Attorneys for the plaintiffs said they've been trying to get the NYPD to provide more information about each stop since the suit was filed five years ago. Without it, they argue, it’s difficult to determine if an officer has enough reasonable suspicion to legally detain someone. It was dated March 5, 2013, the day after Lead attorney Darius Charney with the Center for Constitutional Rights said a brief was filed with the court asking for various changes to the NYPD’s practices.
“It's gamesmanship pure and simple. You know, you wait till the eve of trial to all of a sudden to say, 'hey, we're gonna change the way we do things,'" remarked Charney, outside the courthouse. He also alleges the memo is an attempt by the city to avoid any court-mandated remedies.

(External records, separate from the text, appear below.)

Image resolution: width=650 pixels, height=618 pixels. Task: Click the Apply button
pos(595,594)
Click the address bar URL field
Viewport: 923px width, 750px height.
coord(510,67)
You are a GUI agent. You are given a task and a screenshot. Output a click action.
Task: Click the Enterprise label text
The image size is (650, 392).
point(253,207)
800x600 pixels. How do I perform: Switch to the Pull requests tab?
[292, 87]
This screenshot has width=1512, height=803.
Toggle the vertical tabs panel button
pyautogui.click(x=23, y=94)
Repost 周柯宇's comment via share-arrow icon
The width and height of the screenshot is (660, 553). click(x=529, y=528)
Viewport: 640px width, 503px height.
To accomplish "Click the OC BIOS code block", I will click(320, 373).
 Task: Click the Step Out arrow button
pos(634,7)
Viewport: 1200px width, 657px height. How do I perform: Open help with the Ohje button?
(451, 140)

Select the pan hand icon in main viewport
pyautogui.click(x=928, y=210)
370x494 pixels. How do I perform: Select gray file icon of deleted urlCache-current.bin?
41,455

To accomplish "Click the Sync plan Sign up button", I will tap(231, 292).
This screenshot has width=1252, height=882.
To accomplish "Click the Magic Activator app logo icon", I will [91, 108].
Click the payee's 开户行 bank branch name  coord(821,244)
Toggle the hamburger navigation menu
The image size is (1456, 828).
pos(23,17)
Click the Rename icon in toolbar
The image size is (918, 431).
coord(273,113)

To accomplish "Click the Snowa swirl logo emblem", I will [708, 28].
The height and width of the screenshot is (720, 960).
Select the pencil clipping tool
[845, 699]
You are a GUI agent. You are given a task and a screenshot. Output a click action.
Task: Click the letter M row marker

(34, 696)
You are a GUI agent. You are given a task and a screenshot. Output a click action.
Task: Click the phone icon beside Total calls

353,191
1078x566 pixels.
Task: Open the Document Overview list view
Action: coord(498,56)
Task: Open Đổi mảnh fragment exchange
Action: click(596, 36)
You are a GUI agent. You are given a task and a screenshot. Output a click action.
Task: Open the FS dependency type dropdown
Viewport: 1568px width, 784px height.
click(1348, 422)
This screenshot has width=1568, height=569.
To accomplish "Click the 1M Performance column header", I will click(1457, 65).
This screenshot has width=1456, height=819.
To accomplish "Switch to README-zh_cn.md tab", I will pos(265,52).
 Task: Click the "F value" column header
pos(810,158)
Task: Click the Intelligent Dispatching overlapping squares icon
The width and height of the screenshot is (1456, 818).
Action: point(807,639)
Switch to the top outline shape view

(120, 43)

But city lawyers said the memo was merely a reinforcement of existing policy since the department's patrol guide already advises officers to enter relevant details about stops in their activity log. Most of the information gathered on the department’s UF 250 forms consists of checked off boxes. The memo, issued to commanding officers of all patrol boroughs, directs them to ensure that a narrative description is attached to that form explaining the circumstances. For example, if “furtive movements” is checked, the memo states that they must describe the particular way the suspect was moving.
During the trial, officers have testified that they sometimes don't record a great deal of information in their activity logs, saying the practice is a guideline rather than a requirement.
Federal District Court Judge Shira Scheindlin ruled the document could be introduced into evidence later in the trial when its author, Chief of Patrol James Hall, testifies.